▸ **DATA FOR THE TASK**
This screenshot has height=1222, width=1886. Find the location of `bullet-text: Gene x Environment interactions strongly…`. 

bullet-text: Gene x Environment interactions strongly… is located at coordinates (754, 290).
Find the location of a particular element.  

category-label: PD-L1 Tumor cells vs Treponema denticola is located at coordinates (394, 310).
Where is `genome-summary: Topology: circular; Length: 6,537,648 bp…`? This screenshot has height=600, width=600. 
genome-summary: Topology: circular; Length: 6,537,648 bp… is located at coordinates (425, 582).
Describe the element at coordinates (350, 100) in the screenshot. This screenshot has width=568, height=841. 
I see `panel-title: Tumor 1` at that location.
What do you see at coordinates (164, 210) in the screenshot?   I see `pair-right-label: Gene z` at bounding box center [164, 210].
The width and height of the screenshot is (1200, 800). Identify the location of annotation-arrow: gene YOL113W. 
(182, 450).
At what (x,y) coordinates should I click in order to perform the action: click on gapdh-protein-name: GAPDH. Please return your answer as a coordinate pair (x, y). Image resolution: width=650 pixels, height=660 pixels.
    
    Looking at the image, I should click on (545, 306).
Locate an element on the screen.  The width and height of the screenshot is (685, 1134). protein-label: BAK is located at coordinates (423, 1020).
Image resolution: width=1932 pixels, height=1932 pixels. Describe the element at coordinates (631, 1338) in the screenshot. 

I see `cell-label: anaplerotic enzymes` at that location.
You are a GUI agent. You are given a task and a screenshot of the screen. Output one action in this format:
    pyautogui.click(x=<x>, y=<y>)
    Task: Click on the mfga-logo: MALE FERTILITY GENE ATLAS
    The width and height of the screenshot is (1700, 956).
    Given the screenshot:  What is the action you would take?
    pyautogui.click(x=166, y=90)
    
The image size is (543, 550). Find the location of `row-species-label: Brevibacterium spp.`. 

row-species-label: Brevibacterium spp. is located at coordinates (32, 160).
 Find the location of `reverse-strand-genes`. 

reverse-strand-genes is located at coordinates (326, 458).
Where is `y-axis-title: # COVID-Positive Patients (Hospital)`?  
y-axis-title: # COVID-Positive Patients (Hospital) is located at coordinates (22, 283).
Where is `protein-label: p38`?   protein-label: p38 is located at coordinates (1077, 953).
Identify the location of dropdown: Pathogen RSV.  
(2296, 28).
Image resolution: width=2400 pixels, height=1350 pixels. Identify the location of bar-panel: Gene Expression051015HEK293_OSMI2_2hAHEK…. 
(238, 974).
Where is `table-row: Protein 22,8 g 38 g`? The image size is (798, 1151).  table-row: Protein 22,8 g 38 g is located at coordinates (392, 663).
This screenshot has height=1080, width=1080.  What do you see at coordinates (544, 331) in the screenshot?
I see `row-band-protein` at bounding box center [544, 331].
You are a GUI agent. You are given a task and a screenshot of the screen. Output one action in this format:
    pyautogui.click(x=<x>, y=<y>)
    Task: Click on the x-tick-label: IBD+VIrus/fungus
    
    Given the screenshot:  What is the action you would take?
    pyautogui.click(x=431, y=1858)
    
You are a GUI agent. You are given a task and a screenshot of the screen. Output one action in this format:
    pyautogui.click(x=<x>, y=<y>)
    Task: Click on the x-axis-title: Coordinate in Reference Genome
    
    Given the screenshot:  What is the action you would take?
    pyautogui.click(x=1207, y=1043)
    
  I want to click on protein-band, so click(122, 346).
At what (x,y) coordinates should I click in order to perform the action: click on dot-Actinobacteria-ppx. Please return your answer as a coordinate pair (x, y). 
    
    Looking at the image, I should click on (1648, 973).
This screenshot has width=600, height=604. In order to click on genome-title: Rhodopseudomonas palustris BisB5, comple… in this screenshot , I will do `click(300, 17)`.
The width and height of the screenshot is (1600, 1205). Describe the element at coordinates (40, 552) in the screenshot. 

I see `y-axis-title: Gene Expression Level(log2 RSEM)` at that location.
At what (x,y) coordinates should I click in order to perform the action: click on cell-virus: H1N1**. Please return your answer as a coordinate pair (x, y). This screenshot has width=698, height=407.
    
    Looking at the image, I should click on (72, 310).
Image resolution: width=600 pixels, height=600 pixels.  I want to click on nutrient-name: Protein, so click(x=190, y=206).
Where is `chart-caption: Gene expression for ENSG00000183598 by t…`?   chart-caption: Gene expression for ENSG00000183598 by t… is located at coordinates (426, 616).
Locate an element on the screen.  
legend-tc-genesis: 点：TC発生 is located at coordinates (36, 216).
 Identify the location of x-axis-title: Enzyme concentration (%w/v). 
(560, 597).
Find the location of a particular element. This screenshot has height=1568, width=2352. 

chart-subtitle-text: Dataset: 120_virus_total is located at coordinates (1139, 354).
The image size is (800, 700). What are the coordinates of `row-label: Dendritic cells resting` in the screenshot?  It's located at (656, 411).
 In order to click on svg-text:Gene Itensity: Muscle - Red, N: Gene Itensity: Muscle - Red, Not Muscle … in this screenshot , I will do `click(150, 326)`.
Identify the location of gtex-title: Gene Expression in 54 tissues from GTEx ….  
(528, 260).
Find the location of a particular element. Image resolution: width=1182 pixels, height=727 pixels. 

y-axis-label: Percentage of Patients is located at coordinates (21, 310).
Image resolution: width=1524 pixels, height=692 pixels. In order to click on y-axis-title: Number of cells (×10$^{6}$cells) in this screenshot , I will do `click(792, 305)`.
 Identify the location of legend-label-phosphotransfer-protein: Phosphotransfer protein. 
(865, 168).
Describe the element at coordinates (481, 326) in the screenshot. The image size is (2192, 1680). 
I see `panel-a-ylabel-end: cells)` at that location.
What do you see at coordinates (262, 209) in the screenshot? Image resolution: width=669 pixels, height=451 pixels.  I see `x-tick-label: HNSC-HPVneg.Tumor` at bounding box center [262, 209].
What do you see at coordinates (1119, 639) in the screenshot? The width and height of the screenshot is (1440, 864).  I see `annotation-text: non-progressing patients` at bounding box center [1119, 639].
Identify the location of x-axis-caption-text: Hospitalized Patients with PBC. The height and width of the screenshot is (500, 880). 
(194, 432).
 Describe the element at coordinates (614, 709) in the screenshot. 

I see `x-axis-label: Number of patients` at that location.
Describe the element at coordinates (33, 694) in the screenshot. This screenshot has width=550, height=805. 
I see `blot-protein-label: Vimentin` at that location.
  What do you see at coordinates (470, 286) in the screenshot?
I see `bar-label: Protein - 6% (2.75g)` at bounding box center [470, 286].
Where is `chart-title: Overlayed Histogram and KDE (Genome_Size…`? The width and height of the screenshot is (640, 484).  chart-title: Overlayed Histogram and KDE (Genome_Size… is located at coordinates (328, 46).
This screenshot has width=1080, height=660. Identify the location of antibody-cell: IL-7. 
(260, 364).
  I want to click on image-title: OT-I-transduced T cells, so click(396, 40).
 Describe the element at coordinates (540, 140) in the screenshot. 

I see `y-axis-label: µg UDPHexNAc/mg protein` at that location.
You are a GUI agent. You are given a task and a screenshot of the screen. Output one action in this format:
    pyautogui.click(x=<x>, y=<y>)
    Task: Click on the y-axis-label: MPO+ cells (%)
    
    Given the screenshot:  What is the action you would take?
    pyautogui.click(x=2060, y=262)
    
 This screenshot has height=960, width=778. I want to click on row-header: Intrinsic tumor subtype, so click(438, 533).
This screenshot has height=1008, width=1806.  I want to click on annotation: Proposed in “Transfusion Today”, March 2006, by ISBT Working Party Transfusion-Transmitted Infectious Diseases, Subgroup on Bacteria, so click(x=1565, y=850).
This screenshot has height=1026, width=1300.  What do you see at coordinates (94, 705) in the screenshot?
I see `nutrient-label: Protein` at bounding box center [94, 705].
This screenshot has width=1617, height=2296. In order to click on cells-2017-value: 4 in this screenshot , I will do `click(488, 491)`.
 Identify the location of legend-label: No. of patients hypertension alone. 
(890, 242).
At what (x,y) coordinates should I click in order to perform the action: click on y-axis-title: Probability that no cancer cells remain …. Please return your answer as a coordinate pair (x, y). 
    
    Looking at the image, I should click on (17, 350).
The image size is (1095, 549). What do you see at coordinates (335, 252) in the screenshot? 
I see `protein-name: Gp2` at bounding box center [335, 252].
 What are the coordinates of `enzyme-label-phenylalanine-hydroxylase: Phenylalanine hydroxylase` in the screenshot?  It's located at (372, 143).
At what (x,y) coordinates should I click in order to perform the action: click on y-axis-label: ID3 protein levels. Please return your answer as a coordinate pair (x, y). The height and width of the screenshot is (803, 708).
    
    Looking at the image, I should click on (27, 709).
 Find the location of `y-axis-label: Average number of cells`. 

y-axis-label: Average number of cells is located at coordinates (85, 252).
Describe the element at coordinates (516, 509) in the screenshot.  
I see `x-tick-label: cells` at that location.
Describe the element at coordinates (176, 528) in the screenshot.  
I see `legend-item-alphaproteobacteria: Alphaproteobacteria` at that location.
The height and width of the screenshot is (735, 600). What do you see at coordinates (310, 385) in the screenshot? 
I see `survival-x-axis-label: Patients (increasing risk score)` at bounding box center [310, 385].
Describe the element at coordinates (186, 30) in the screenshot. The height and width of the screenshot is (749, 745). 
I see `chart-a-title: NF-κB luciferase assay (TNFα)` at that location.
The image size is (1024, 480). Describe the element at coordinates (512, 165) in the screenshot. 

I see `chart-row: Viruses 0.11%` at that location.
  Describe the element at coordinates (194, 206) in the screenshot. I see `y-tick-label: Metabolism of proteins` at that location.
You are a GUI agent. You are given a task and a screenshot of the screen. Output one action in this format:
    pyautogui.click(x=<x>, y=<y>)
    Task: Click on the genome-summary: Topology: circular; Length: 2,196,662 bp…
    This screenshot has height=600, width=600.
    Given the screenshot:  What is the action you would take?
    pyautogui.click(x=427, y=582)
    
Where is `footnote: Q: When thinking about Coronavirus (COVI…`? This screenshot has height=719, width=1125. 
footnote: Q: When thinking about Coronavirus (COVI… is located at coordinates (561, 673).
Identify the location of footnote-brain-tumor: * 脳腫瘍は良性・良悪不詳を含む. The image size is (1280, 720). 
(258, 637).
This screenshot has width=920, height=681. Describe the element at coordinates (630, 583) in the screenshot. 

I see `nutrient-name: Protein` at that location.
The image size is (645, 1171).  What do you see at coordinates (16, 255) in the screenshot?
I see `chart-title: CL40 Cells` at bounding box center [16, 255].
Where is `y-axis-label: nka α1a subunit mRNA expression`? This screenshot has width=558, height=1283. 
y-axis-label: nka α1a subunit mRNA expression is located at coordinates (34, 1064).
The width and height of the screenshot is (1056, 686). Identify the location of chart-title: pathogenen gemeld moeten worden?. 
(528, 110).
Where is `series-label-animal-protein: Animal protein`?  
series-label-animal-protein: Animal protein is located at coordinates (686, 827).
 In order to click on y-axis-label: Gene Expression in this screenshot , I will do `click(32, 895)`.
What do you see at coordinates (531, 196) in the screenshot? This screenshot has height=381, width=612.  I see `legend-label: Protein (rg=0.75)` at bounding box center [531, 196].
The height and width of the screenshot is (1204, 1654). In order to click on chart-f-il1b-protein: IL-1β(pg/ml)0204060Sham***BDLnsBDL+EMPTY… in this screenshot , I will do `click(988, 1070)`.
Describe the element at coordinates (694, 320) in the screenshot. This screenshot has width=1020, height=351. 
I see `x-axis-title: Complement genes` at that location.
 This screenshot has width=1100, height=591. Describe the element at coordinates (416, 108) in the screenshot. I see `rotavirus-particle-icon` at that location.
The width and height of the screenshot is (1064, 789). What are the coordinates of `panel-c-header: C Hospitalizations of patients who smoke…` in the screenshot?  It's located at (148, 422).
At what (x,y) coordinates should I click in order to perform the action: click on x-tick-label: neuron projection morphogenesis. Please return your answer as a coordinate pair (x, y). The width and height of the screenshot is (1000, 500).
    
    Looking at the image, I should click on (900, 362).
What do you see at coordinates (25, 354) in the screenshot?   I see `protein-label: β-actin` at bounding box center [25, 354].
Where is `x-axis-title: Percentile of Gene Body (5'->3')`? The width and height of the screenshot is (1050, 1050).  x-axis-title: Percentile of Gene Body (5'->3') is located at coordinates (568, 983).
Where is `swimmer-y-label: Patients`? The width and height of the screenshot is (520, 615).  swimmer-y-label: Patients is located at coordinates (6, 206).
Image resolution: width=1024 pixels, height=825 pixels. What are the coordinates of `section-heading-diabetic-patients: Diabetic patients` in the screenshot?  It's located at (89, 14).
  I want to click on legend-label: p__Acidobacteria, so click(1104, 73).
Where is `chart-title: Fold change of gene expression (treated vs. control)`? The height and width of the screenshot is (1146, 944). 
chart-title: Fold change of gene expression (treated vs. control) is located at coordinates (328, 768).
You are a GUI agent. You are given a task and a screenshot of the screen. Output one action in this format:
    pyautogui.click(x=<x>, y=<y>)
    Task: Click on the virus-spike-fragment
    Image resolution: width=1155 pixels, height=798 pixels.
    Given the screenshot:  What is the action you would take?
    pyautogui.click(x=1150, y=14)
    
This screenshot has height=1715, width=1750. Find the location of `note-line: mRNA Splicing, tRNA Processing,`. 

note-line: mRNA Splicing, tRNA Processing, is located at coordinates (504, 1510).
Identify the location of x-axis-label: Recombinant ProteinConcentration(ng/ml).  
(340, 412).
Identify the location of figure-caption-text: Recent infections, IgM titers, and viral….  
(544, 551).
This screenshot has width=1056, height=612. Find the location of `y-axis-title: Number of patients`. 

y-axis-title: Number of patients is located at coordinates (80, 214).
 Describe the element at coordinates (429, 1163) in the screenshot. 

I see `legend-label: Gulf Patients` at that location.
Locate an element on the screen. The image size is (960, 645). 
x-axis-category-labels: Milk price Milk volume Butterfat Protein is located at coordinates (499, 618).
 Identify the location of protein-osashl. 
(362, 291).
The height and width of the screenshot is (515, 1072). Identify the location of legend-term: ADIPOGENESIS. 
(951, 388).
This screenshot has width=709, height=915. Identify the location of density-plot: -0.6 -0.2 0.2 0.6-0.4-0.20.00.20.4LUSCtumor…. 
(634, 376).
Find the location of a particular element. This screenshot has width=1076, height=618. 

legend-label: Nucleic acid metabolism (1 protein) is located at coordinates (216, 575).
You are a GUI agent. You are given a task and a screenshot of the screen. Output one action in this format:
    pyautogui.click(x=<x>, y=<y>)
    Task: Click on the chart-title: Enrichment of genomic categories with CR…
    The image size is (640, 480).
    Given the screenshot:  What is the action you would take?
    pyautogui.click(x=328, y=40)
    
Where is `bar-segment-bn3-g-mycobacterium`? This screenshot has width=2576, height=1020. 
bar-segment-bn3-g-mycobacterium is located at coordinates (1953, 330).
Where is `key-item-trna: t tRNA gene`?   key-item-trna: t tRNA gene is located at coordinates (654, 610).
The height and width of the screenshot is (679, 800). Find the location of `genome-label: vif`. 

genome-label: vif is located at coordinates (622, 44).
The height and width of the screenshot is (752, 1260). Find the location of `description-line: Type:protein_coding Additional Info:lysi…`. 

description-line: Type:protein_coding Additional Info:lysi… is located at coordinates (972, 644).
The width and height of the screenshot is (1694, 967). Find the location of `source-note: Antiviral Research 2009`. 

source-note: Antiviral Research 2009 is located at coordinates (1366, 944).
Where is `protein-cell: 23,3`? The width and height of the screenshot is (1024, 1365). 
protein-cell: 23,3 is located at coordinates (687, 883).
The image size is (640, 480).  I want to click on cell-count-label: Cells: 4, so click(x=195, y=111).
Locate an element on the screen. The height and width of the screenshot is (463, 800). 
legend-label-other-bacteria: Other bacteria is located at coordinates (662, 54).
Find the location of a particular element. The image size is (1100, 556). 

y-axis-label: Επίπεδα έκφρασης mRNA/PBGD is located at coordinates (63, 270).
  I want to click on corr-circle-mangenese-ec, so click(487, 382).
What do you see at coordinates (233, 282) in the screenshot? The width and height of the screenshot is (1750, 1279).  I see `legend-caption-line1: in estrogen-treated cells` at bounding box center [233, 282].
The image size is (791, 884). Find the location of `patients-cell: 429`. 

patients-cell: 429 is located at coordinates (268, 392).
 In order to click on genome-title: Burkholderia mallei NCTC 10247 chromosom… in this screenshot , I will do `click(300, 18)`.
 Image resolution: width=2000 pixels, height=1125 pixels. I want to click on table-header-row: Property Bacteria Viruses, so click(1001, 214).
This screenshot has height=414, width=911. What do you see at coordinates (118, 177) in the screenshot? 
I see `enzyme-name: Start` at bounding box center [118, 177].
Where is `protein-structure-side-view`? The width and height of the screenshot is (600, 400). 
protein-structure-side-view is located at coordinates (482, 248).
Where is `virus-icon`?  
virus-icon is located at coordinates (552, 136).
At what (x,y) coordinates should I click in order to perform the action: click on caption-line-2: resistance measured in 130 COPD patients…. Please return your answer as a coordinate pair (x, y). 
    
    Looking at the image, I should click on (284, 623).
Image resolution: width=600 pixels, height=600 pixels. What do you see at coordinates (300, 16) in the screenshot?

▸ **EXERCISE DIRECTIONS**
Reproduce only this range: the first line of the data above through the line with "What do you see at coordinates (164, 210)", both included, exactly as written.

▸ **RESULT**
This screenshot has height=1222, width=1886. Find the location of `bullet-text: Gene x Environment interactions strongly…`. 

bullet-text: Gene x Environment interactions strongly… is located at coordinates (754, 290).
Find the location of a particular element.  

category-label: PD-L1 Tumor cells vs Treponema denticola is located at coordinates (394, 310).
Where is `genome-summary: Topology: circular; Length: 6,537,648 bp…`? This screenshot has height=600, width=600. 
genome-summary: Topology: circular; Length: 6,537,648 bp… is located at coordinates (425, 582).
Describe the element at coordinates (350, 100) in the screenshot. This screenshot has width=568, height=841. 
I see `panel-title: Tumor 1` at that location.
What do you see at coordinates (164, 210) in the screenshot?   I see `pair-right-label: Gene z` at bounding box center [164, 210].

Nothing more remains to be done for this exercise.